財界オンライン 2025年2月3日 20時0分

日本経済は課題山積

「歴代会長のたゆまぬ取り組みを受け継ぎ、『成長と分配の好循環』を通じた日本経済の持続的発展に全力を尽くして参ります」ー。こう力を込めるのは、経団連次期会長(日本生命保険会長)の筒井義信氏。

 2025年1月14日、経団連は会長・副会長会議を行い、次期経団連会長に筒井氏の起用を内定した。5月29日開催の定時総会を経て、正式に就任する。

 過去15人の経団連会長のうち、非製造業からの就任は2人だけで、筒井氏が3人目。このことは、これまで製造業中心で来た日本で「経済のソフト化」が進んだという変化の表れと言ってもいい。

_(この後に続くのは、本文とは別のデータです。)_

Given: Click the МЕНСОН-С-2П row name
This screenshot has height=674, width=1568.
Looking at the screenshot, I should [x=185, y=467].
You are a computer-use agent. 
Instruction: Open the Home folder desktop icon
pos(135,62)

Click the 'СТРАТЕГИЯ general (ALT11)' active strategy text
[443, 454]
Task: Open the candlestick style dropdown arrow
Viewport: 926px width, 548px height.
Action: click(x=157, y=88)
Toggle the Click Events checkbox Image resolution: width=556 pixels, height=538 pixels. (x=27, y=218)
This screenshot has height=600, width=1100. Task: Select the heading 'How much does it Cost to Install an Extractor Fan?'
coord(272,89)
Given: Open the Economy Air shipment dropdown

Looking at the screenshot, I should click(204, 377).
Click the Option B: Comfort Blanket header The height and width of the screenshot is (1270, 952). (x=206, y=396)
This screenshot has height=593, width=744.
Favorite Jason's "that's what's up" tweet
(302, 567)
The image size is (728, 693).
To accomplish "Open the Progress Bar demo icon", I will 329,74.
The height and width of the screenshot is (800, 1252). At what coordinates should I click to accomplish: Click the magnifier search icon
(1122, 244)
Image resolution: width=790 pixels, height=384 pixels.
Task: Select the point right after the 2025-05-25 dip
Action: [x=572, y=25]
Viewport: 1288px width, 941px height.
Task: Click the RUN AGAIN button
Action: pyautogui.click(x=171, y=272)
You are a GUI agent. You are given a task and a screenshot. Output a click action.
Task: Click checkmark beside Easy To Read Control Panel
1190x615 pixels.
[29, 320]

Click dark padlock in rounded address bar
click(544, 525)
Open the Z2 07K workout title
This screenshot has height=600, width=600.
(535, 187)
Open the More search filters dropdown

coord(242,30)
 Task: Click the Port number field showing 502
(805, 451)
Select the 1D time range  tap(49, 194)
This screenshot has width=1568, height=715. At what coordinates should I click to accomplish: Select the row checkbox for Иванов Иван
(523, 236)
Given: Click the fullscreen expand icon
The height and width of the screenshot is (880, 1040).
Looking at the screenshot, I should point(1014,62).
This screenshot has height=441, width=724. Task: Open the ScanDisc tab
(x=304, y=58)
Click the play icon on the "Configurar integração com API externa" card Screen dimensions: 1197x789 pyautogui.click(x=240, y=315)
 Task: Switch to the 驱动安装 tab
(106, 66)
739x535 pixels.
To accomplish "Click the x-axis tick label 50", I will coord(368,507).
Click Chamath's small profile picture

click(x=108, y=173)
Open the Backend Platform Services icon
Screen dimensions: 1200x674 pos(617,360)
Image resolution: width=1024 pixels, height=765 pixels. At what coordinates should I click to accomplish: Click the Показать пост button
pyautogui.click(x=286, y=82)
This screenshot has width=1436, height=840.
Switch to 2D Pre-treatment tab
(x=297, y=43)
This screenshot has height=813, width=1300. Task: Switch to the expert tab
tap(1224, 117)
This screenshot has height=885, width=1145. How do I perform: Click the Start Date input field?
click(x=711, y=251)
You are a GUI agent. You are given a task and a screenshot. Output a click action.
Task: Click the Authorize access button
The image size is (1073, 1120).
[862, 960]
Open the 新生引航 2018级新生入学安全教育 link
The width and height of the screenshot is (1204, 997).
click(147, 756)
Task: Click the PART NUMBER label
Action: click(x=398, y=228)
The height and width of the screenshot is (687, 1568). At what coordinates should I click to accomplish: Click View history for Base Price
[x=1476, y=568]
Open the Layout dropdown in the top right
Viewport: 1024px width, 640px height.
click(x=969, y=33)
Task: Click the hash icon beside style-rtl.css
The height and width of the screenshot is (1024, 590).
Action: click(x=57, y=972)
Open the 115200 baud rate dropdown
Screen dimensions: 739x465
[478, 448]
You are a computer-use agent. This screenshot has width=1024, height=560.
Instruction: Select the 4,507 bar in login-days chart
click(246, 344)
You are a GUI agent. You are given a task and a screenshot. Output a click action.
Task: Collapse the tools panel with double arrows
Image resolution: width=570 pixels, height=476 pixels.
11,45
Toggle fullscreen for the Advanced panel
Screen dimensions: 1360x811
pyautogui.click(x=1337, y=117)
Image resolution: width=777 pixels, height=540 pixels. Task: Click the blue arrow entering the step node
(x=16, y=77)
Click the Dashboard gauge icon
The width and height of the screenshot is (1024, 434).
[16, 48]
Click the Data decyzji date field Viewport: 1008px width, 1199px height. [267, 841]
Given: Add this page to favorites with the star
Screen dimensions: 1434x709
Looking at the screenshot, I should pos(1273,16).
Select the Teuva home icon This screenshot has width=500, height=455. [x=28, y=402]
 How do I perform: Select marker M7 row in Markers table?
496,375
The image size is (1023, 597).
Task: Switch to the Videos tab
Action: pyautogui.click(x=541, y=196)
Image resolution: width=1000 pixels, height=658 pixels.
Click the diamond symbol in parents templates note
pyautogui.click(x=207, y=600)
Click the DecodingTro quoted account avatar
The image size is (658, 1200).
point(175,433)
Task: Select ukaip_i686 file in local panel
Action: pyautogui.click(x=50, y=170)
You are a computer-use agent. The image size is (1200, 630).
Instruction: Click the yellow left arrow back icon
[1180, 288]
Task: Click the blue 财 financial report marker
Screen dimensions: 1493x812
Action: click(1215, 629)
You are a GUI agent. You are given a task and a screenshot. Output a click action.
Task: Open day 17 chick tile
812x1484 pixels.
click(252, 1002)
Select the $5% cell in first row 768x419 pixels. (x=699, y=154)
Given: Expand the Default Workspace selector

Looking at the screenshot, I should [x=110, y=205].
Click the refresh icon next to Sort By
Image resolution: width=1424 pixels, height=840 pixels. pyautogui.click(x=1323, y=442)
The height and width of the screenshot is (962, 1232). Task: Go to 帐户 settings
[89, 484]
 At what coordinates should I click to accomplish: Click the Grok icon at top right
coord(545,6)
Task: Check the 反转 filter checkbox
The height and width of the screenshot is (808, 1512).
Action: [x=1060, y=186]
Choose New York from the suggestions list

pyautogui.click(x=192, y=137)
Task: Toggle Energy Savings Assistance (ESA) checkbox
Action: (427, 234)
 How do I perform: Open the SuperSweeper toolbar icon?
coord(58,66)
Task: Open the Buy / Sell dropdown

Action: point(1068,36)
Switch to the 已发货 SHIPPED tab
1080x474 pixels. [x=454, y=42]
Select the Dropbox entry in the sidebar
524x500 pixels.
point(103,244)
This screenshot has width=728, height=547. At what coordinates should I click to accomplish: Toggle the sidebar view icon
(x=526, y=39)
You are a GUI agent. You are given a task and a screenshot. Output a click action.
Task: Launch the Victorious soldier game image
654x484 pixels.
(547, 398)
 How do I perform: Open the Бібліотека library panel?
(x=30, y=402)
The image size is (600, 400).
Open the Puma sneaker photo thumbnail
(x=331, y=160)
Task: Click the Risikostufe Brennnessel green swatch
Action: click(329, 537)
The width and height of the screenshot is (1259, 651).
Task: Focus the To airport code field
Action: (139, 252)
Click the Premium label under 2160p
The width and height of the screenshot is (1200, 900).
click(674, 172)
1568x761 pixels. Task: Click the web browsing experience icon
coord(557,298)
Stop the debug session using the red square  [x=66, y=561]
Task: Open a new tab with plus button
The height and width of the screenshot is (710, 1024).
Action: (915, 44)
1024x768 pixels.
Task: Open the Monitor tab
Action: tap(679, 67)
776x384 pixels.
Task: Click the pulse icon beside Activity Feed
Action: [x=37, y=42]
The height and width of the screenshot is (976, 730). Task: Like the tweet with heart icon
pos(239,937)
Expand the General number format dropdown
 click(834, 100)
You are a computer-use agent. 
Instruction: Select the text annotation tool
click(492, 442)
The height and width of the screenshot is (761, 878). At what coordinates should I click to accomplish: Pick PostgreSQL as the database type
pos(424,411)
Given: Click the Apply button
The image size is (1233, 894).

 現会長の十倉雅和氏は就任以来、『社会性の視座』という言葉を繰り返し使って世に発信してきた。これは経済学者の故・宇沢弘文氏が唱えた『社会的共通資本』の考え方も取り入れた考え方。この言葉を筒井氏も用いており、2人の思想が共鳴していることがうかがえる。

 実際、内定会見で筒井氏は「我が国経済が克服すべき課題は山積している。政府や企業など各界の皆様と丁寧にコミュニケーションを取りながら、十倉会長が掲げられた『社会性の視座』を持って、課題解決に誠心誠意取り組んでいく決意」と語った。

 経営者としての筒井氏の歩みを改めて振り返ると「成長」を強く意識した経営を進めてきたことがわかる。11年に日本生命社長に就任すると「真に最大・最優、信頼度抜群の生命保険会社に成る」を掲げた。

 それまで提携やM&A(企業の合併・買収)に慎重だったところから、一気にアクセルを踏んで三井生命保険(現大樹生命保険)の買収など、成長に向けた投資をすると同時に営業職員チャネルの整備など質・量両面の強化を進めた。こうした経験を経団連でどう生かすか。

 生保という規制業種であることを懸念する声もあるが「経団連会長は個別の企業や業界の利害を離れて日本経済全体の発展に向けての正論を発信していくことが求められている。規制業種だからといって物申しづらいということはあってはならないし、ないと思う」と十倉氏。

 政治との対話、政策提言など、機関投資家として培った視点を生かすことも期待される。